(Problem details) Pictures must not appear in the copy. Restate exactly the lines below from the one with "At what coordinates" through the one with "Task: Switch to line chart view icon", inclusive.

Pixel coordinate grounding data
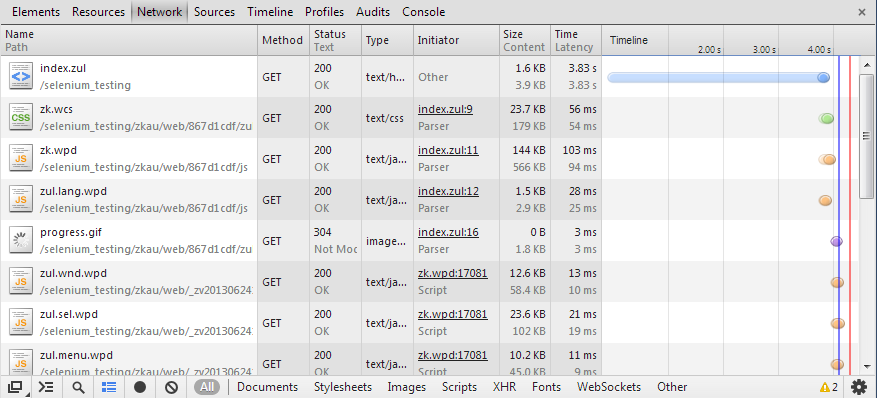
Task: Show the console drawer icon
Action: tap(46, 387)
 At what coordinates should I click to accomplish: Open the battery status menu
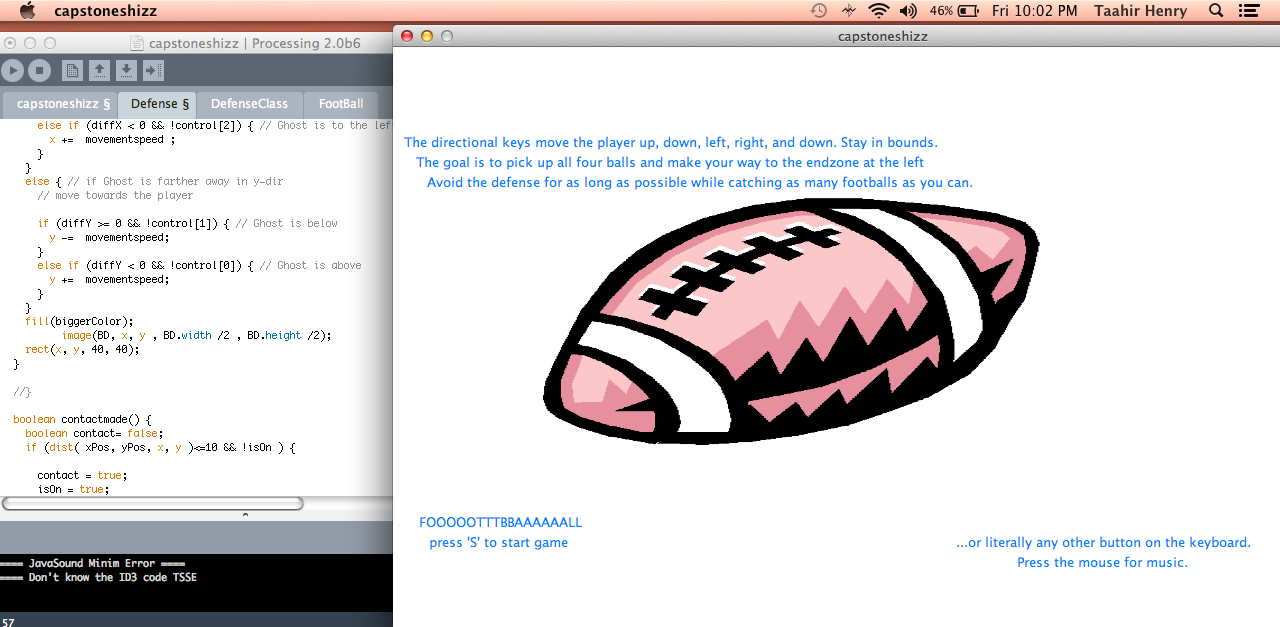point(967,11)
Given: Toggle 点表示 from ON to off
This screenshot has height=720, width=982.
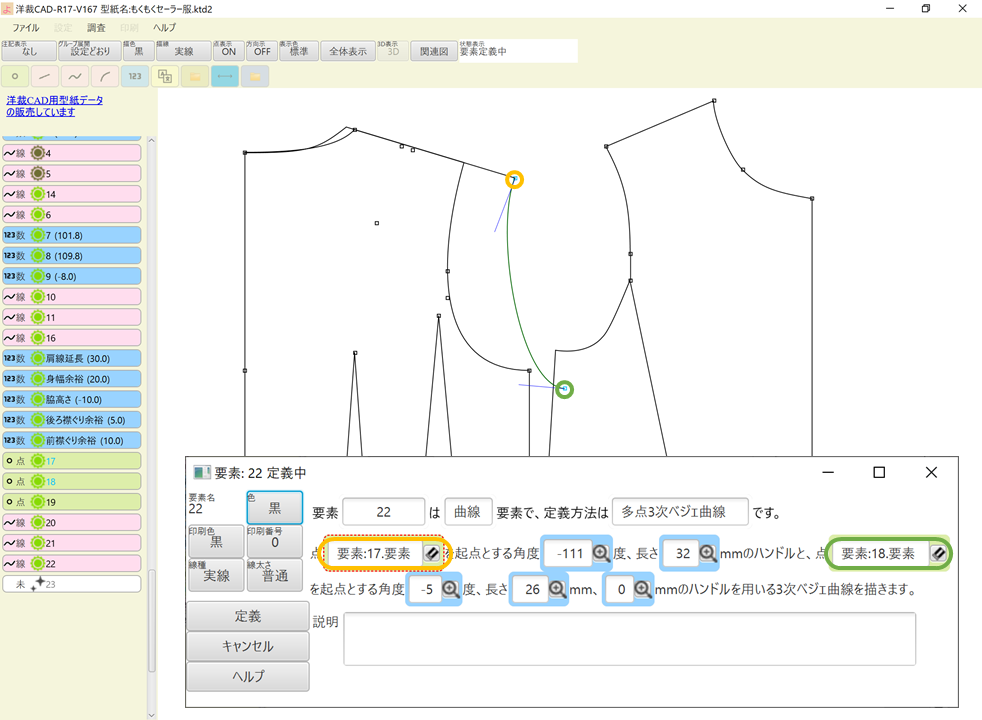Looking at the screenshot, I should click(x=227, y=50).
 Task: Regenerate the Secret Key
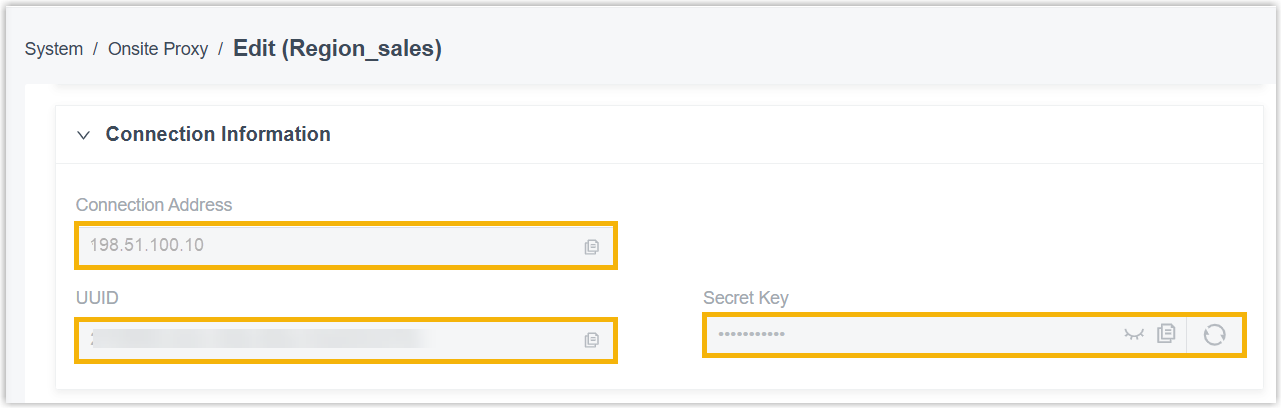coord(1214,334)
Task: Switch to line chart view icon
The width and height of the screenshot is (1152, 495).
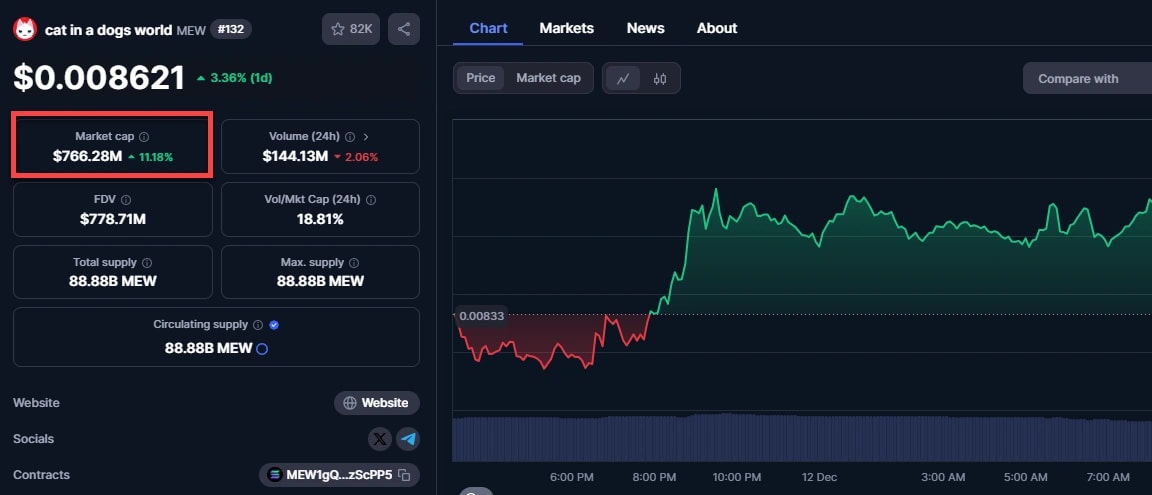Action: [x=623, y=78]
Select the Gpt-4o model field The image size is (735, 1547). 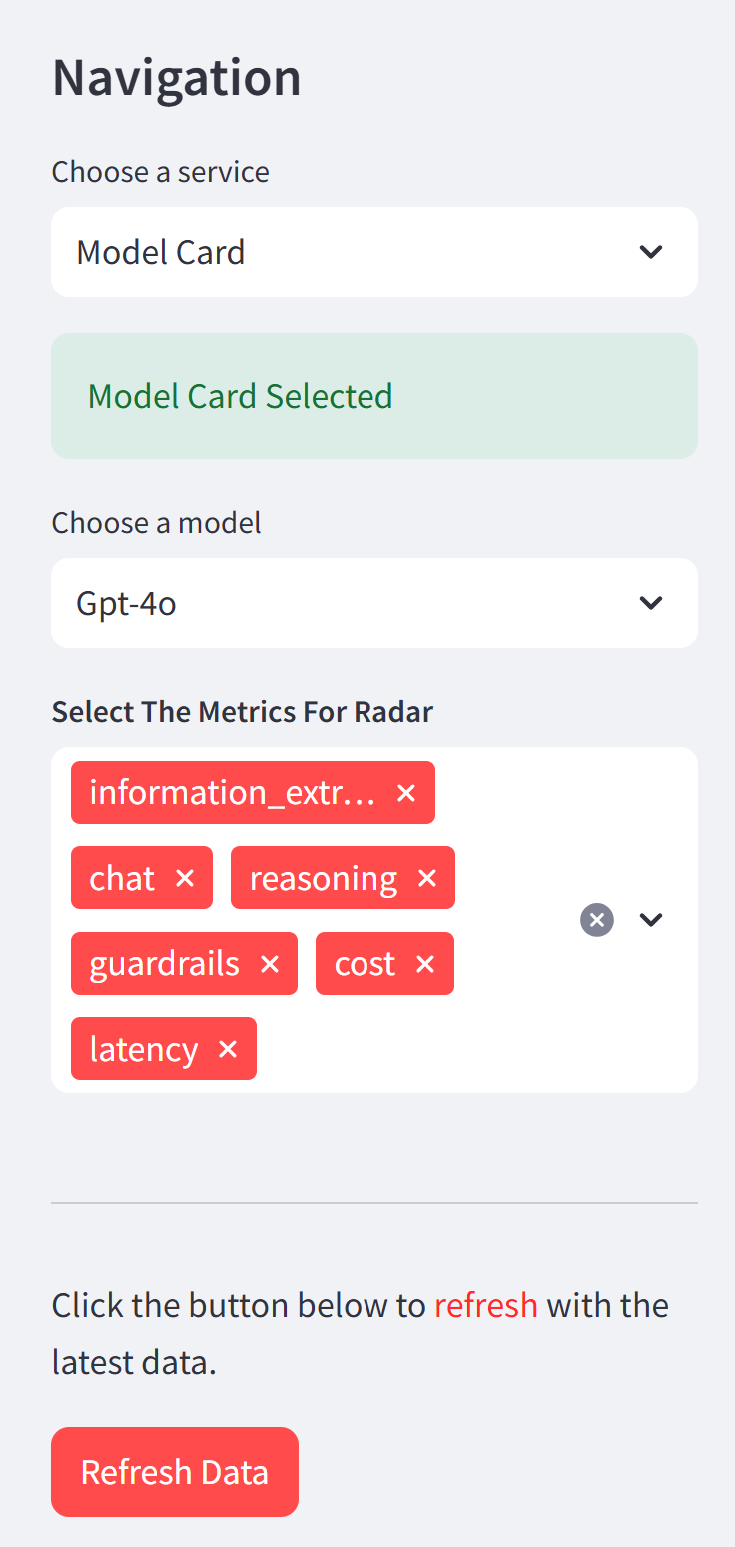tap(300, 603)
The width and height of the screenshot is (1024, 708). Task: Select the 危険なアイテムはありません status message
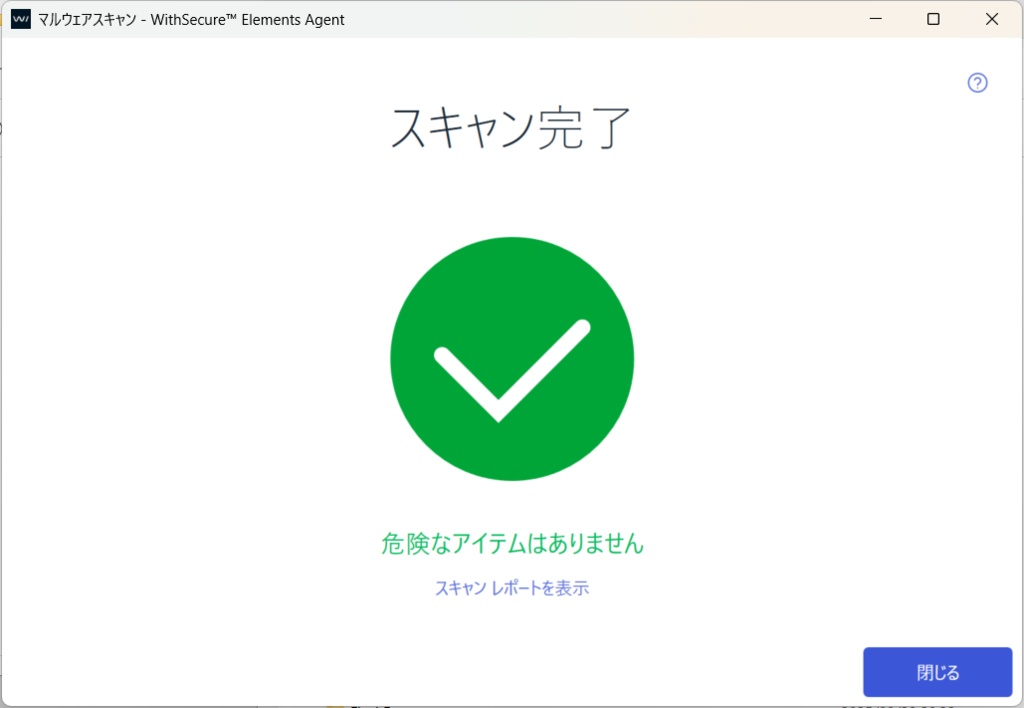[511, 543]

(Completed task)
 At what coordinates should I click to accomplish: Open the battery status menu
point(967,11)
Given: Toggle 点表示 from ON to off
This screenshot has height=720, width=982.
Looking at the screenshot, I should click(x=227, y=50).
 Task: Regenerate the Secret Key
coord(1214,334)
Task: Switch to line chart view icon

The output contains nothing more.